When preparing for a marathon, running speed is probably the last thing on your mind when it comes to session planning with most of the focus on running for longer only, but are you missing a trick by not hitting some faster paces? Let’s find out.

 

The typical advice

“Perform 80% of your runs easy, and 20% at a moderate effort” or something along these lines are the often touted “rules” for marathon running success, but on the whole, more up-to-date research shows that a ratio of 75-80% easy effort, 10-15% moderate effort and 5-10% hard effort is more fruitful.

 

What’s the benefit of running faster than marathon pace?

Firstly you’re mentally prepared for the discomfort that comes in the final miles of a marathon. Whilst your heart rate might still not be sky-high even by mile 20 of your marathon, the muscles are being subjected to high levels of fatigue nevertheless, and you have to learn to handle that. The better you can manage the emotions that come with physical pain from running, the more equipped you’ll be to keep running hard as you near the end. 
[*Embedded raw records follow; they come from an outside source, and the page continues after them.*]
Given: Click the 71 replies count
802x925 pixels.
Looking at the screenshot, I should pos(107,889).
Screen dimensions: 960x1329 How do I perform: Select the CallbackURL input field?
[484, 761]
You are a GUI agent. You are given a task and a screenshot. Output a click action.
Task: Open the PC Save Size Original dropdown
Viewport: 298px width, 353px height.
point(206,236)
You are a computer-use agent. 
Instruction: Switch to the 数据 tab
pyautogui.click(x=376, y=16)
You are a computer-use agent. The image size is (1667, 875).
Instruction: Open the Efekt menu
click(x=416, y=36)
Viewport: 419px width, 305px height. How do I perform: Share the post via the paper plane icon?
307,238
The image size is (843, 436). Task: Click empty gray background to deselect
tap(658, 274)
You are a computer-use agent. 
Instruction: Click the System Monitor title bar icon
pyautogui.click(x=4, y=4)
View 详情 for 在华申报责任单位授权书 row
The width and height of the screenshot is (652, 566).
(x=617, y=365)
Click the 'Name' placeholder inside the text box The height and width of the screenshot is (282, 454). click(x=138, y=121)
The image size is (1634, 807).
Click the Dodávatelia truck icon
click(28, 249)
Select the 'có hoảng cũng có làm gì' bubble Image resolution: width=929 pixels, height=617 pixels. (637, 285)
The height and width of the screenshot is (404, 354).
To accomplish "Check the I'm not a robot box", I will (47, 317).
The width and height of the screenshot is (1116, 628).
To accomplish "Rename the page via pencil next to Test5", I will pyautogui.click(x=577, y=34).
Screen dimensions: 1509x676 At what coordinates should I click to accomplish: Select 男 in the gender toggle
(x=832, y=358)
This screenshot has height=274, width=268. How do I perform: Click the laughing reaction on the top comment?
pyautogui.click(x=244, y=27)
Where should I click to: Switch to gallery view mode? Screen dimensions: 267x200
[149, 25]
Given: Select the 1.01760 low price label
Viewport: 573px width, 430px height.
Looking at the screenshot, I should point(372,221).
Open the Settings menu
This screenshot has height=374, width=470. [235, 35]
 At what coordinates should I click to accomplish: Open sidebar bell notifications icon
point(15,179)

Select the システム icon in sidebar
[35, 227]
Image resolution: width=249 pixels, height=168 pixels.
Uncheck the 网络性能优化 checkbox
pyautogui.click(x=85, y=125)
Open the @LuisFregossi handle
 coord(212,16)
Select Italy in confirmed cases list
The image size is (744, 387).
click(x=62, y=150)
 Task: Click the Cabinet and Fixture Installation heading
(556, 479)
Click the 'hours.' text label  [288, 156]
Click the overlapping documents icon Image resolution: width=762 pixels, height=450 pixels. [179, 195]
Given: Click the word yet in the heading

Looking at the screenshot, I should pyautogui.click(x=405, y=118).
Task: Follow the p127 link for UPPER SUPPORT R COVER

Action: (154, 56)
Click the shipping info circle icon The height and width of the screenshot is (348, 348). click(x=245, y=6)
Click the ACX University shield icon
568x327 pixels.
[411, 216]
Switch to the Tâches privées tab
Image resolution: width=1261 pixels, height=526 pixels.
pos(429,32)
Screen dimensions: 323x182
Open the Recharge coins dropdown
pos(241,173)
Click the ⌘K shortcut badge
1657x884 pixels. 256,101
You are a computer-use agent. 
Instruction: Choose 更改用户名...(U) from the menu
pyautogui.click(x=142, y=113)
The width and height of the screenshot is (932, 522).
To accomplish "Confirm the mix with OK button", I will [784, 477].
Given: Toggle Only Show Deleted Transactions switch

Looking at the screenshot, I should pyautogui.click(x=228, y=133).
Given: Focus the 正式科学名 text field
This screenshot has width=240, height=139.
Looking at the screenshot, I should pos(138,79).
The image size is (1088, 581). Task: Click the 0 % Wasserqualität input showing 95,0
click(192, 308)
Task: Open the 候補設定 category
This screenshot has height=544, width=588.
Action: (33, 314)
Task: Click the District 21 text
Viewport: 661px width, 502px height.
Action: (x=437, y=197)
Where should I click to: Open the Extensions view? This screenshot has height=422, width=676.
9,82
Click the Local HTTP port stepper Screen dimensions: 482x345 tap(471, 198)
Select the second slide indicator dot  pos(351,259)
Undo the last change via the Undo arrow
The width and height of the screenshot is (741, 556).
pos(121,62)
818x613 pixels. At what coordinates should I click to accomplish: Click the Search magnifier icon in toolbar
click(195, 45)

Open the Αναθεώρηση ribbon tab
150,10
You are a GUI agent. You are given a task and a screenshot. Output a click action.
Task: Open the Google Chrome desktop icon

We often move better at faster paces. Think of your easy running. I bet it doesn’t resemble the type of technique you’d want to exhibit come marathon day right? Running too slowly too often not only works the muscles and connective tissue differently, but it strengthens the learning of a less efficient or beneficial running style. When we run faster we interact with the ground differently, focusing on a more powerful movement which propels us forward faster. Whilst this might not be the right thing for every runner, it can be helpful as it increases cadence, which will likely shorten our stride and reduce the tendency to overstride that many runners have, reducing load at the hips and knees (common injury areas), whilst maintaining speed during the marathon. 

 

How to implement speed work in a marathon block

As the stats above suggest, a lot of your running should be at a relatively easy effort, but with your long run likely accounting for 30-50% of your weekly mileage, plus 1-2 “recovery” runs, it’s likely you can comfortably add a session of faster work each week by the time you perform some warm-up and cool-down miles, whilst sticking with the right training load.

You could use a progression run or pyramid session if you want continuous running, building to 5k to 10k pace at the fastest points, or sessions such as cruise intervals and aerobic intervals if you prefer to have work efforts and active recoveries. The higher your weekly mileage and fitter you are, the more frequently you’ll be able to use these sessions.  

Hill sprints are another good option, hitting hills of 100-200m at close to maximal effort. This can then be adjusted to involve slow recoveries downhill before immediately climbing again, or a moderate effort descent to keep up a technical focus, followed by a brief static recovery before starting the next repetition.

 

Looking beyond your 12-16 week block

Training for a marathon isn’t just about what you do in the 12-16 weeks of marathon specific work however, it’s the time you spend before then also. A commonly recommended, but not necessarily often implemented strategy is to focus on a 8-12 week training block on your 10k time, directly before your marathon block. Truth be told it’s probably done to some extent by a lot of runners, but in a less focused way, with a lot of races in the mix which interfere with the quality of training.

I tend to look at 8 weeks of this work to see useful improvements, with relatively easy long runs of 13-16 miles still included depending on the individual and their wants and needs. During this period working to improve 10k times, we’ll decide on 1-2 sessions per week of interval training with 5k to 10k pace in the repetitions, and see improvements of 1-2 minutes over 10k in this timeframe, equating to around 5-10 minutes faster projections for their marathon time as we head into their next training block.

 

Don’t rule out hard efforts and even some sprints during and just before marathon training. You can get a host of benefits that will pay dividends come race day and beyond.